Yanjin Puzi’s gross profit margin has been under continuous pressure since 2021, declining from 35.71% to 30.69% in 2024. Although it slightly rebounded to 30.8% in 2025, the improvement was limited.

This forces the company to simultaneously perform a “cutting and letting go” on both the channel and product sides.

The first change occurred in e-commerce channels.

In 2025, the company’s online revenue dropped from 1.16B yuan to 922 million yuan, a 20.5% decrease year-on-year, with its proportion falling nearly 5 percentage points to 16%.

Over the past year, the company proactively eliminated many OEM and unprofitable private-label products, while significantly reducing inefficient marketing investments on short video and other channels.

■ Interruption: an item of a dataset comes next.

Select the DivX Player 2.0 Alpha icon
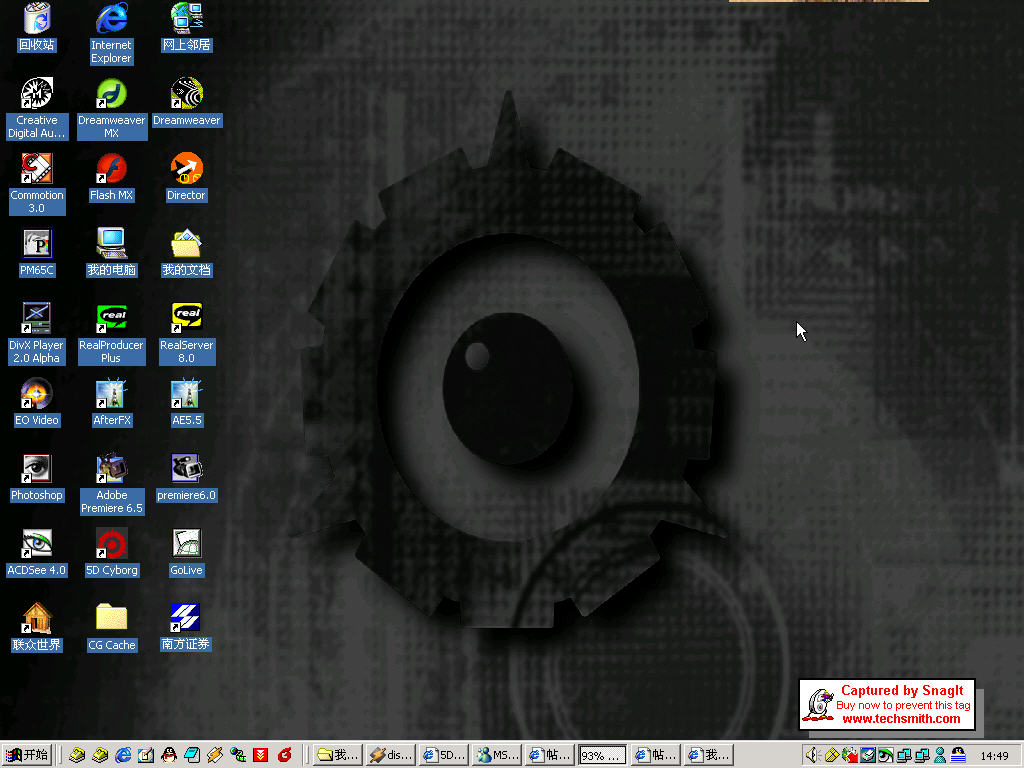This screenshot has width=1024, height=768. pyautogui.click(x=36, y=318)
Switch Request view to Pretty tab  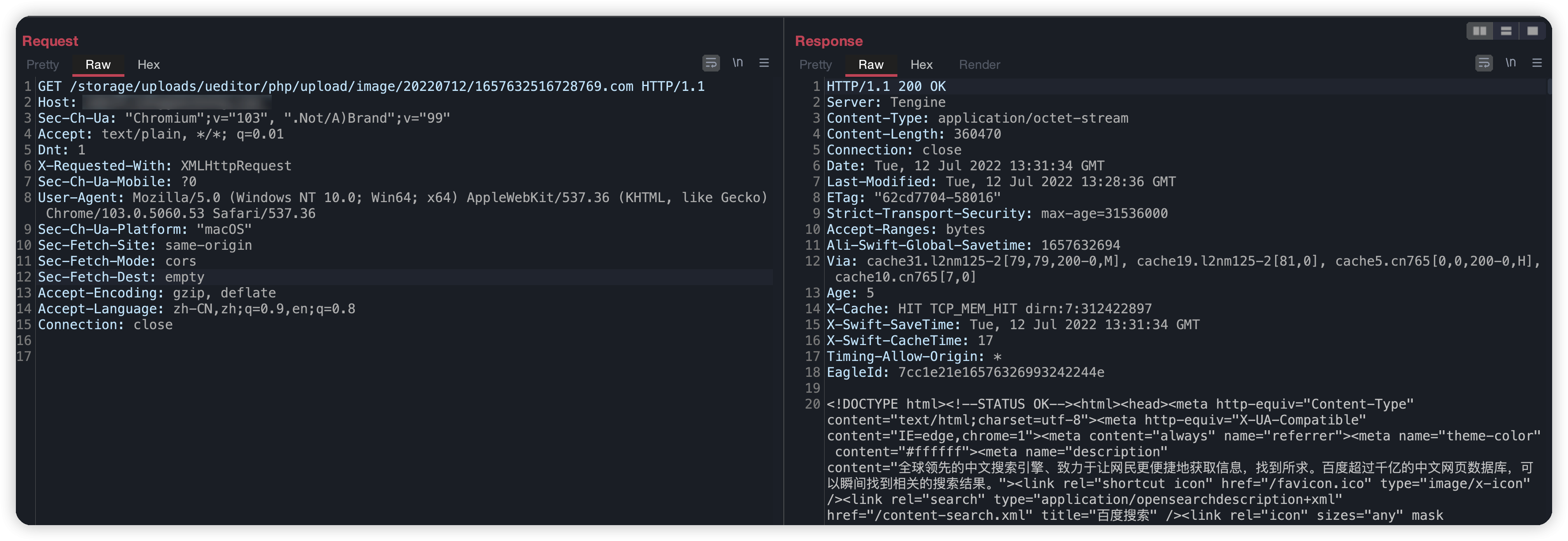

E-commerce was repositioned as “supply chain e-commerce,” shifting its core function from scale expansion to new product incubation and brand amplification. Around flagship products, the company hopes to build momentum through content e-commerce, then feed back into traditional shelf channels to achieve higher-quality conversions.

Yanjin Puzi stated that this adjustment may temporarily drag down revenue but will help optimize cost structure and brand assets.

Changes on the product side are equally clear.

The company is shrinking from broad category expansion and focusing resources on core products like “Magic King” konjac snacks and “Egg Emperor” quail eggs, using different price tiers and sub-brands to meet the needs of wholesale, supermarkets, and membership stores, thus balancing price pressure and brand premium.

Supporting this structure is ongoing investment in the supply chain. In recent years, the company has continuously expanded upstream, establishing multiple bases covering quail egg breeding, konjac flour processing, and potato full flour production, gradually forming a self-supply system for key raw materials.

However, profit volatility pressures have not been fully isolated.

Affected by climate and planting cycles, the market price of konjac flour surged significantly in 2025, with procurement average prices increasing over 30% year-on-year. Due to cost accounting and inventory structure influences, the price impact showed a lag in transmission within the year, becoming concentrated in the fourth quarter.

As the fastest-growing category, konjac snacks achieved a 107.23% increase in annual revenue, but gross profit margin only increased slightly by 1.21%. As low-priced inventory from earlier periods is gradually depleted, if raw material prices remain high in 2026, cost pressures will more directly impact profits.

Looking ahead to 2026, Yanjin Puzi’s strategic focus is shifting from broad channel coverage to channel operation efficiency. The “width” of channels accumulated from rapid expansion in recent years needs to be further transformed into more stable and resilient “depth” of sales.

The company plans to leverage flagship konjac products to continue expanding top-tier supermarkets and northern regional markets, while also pushing terminal networks deeper into lower-tier markets.

By the end of 2025, the number of distributors reached 4,367, a 21.75% increase year-on-year, with particularly notable growth in Northeast and North China markets.

Whether this round of restructuring around channels and supply chains can translate into more stable profitability and clearer brand positioning in the future will be crucial for Yanjin Puzi.